What you will do:
Count every line below that holds "agent". The answer is the number alone.
Top of Data to examine
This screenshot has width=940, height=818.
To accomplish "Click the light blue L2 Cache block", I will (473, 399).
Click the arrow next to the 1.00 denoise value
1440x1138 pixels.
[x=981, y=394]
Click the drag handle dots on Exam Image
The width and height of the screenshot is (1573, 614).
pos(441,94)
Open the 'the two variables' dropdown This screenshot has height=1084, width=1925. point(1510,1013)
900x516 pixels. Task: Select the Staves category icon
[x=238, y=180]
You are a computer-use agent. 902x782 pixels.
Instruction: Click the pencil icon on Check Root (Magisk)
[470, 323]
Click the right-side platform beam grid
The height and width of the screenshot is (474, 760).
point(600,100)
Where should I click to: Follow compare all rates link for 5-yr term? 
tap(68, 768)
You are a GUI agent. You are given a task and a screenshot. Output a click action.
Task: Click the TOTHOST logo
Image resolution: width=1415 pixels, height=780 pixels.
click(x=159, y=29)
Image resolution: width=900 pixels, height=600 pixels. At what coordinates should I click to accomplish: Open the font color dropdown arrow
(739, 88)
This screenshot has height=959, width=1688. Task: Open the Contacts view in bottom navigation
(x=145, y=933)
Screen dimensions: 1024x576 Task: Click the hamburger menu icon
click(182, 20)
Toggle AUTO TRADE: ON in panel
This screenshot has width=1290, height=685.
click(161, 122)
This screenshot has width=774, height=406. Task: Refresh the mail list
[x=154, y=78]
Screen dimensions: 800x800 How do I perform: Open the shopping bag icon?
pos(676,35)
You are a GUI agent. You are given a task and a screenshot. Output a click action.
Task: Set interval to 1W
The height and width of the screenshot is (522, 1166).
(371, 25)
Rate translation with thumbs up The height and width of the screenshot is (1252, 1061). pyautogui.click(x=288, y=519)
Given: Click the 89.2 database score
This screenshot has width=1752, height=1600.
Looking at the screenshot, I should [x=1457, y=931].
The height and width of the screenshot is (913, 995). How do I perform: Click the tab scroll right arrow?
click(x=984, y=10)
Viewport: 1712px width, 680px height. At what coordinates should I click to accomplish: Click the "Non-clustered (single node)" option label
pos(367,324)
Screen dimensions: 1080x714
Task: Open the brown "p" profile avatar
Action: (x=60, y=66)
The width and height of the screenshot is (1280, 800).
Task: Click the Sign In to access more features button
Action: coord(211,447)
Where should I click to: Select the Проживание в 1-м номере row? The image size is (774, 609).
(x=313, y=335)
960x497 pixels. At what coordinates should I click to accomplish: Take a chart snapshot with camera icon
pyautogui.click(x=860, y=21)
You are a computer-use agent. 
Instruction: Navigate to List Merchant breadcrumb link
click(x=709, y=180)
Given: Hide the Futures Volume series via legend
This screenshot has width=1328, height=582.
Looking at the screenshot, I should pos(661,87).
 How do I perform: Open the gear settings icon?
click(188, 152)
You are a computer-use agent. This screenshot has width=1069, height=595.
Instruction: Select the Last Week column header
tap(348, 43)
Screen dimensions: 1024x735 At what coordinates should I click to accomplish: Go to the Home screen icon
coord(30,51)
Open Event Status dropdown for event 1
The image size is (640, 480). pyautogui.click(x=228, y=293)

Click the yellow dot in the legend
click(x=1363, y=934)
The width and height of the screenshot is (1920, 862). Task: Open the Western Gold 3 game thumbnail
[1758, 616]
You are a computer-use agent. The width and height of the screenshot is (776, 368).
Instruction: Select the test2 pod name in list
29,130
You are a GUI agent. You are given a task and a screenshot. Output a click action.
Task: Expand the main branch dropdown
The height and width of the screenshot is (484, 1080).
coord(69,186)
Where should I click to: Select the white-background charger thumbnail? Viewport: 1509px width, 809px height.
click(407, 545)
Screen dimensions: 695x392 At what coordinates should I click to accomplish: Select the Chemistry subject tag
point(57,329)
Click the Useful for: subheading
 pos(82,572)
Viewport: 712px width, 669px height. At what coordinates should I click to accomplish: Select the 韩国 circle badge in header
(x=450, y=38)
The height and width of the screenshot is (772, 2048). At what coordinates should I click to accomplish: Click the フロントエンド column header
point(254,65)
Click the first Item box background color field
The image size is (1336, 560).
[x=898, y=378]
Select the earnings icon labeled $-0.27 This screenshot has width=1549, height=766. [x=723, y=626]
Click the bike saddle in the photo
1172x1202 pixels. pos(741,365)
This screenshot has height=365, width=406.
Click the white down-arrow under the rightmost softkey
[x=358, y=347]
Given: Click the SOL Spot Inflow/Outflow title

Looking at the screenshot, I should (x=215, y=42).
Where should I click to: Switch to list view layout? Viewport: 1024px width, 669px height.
Bottom of Data to examine
Result for this exercise:
7